Drying fruit is an interesting way to store part of a summer or autumn harvest. It makes a change from making jam or pickles with your glut.

These sweet, nutritious preserves can be made at home quite easily, stored and added as snacks to packed lunches for school or work. They can last from a few weeks to a few months. They must be totally dehydrated to ensure that no mould can develop.

Crops with a high water content like apples, plums, grapes or tomatoes should be oven-dried but those with a low water content can just be dried indoors. This air-drying method is slower than using an oven but is particularly suited to herbs, chillies and peas and beans that have been removed from their pods. The room needs to be warm and well-ventilated. It could be a spare room or garage. A kitchen will have too much moisture in the air because of the steam from cooking.

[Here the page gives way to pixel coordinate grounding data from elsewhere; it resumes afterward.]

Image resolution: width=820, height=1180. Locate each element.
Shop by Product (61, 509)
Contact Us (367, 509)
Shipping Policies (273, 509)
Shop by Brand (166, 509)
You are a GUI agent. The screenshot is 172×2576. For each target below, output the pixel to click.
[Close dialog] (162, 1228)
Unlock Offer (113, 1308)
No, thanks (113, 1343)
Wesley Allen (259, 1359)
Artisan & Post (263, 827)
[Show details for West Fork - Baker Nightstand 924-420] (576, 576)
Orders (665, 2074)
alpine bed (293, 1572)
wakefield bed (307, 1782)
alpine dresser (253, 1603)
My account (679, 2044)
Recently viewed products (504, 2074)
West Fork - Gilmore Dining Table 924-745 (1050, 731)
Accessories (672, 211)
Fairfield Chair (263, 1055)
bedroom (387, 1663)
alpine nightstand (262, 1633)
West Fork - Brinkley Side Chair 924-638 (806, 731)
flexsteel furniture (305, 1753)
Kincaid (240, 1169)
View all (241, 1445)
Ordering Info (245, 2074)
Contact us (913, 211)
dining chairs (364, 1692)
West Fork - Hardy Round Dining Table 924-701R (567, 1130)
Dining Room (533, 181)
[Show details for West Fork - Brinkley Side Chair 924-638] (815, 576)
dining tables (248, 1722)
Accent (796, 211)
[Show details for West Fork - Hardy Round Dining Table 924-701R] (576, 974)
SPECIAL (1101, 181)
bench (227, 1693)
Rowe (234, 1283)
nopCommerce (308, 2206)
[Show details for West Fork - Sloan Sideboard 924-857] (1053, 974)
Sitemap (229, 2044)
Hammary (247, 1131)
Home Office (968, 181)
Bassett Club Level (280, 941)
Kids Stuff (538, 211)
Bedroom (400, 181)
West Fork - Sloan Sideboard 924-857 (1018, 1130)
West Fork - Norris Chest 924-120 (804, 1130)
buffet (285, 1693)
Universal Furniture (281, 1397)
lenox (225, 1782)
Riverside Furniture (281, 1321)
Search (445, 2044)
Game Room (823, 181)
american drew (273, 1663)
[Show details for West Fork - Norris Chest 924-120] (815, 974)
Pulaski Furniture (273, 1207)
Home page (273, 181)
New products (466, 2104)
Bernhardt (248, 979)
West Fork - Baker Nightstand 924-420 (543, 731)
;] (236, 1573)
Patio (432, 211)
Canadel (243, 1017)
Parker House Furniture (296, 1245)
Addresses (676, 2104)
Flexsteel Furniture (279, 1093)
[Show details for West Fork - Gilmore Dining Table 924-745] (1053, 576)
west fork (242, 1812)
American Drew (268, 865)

The crops can be laid on a wire rack, separated out and left for a few weeks or if possible, like in the case of chillies, strung onto string and hung up in order to save space. It is important that air can circulate around each individual vegetable. Don’t rub your eyes after handling chillies; and wash you hands well.

Some herbs can be dried more easily than others. Bay leaves and sprigs of sage or marjoram are good candidates to be hung in bunches but soft-leaved herbs such as basil and parsley would be better chopped up and packed into ice cube trays to be frozen. These individual portions can be added to stews or home-made soups through the winter and they retain their taste better than if they had been dried.

Otherwise, try drying herbs in a microwave with the setting on high for two minutes. Employing one of these methods ensures that there will be no waste; all your crops can be stored before the first frosts come to claim them.

To prepare fruit for oven-drying, first wash it thoroughly and dry excess moisture from the skin.

Remove stones from plums and cores from apples. Halve plums and tomatoes, slice apples and strawberries and leave other berries whole. You can at this stage dip your fruit into lemon juice to prevent browning.

Lay the pieces of fruit out onto a wire rack individually leaving air to circulate between them. If the berries are too small to sit on a wire rack, use a slightly oiled baking tray instead.

Put your oven on its lowest setting and put the racks and trays inside. Open the door at intervals to lower the temperature and change the air. The purpose of the exercise is to dry the fruit not cook it.

Regularly check on the fruit, and after several hours, when the fruit feels light and dry to the touch, remove the racks from the oven and leave to cool completely.